What is probate
Probate is the legal process used to administer a deceased person's estate. In practical terms, that often means identifying probate property, working through the will, recognizing the executor or personal representative, paying valid obligations, and distributing the remaining estate according to the governing documents and state law.
Last reviewed: March 9, 2026
Reviewed against: probate and executor references listed on the sources page.
Publisher: Larry Trustee AI Editorial Team | hello@larrytrustee.ai
What probate usually covers
- Recognizing the executor or estate representative
- Gathering probate property and relevant records
- Paying valid debts, taxes, and administration costs
- Distributing remaining probate property under the will or state law
Why all property is not treated the same way
Not every asset follows the probate path. Property already titled in a trust may be handled under the trust. Assets with beneficiary designations can also follow separate transfer rules.
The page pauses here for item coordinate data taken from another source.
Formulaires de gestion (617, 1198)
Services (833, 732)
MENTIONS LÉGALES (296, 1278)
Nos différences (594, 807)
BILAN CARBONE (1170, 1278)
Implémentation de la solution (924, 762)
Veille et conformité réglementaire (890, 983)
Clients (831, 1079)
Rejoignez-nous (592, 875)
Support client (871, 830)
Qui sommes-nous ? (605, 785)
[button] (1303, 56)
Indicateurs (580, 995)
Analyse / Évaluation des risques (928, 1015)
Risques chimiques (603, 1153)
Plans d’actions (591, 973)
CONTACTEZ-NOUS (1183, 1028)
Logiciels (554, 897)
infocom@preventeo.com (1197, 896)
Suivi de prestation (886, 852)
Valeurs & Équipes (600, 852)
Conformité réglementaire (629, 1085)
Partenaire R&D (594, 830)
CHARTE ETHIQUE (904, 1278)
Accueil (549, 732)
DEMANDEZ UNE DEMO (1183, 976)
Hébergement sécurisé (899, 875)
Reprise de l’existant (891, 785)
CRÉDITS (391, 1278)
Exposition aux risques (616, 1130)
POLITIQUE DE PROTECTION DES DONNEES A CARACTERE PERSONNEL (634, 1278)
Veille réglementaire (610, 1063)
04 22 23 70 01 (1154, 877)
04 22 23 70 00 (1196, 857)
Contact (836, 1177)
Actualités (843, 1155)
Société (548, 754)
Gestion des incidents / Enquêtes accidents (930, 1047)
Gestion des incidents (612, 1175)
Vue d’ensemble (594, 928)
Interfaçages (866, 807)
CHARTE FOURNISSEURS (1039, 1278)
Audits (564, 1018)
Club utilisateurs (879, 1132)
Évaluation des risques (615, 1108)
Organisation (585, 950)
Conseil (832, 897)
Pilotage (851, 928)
That is why modern estate plans often compare probate property, trust property, and beneficiary-designation property instead of treating the entire estate as one bucket.
Why probate and trusts are linked in search behavior
Many people search probate because they are deciding whether a revocable living trust or coordinated trust-plus- will plan would reduce friction later. The real question is often not probate alone. It is whether the plan is organized so the right assets are in the right lane before death.
How the executor role fits in
The executor usually handles probate administration, while the trustee manages trust property. One person can sometimes serve in both roles, but the authority still comes from different documents and procedures. That is why trust planning and probate planning need to be coordinated, not treated as the same thing.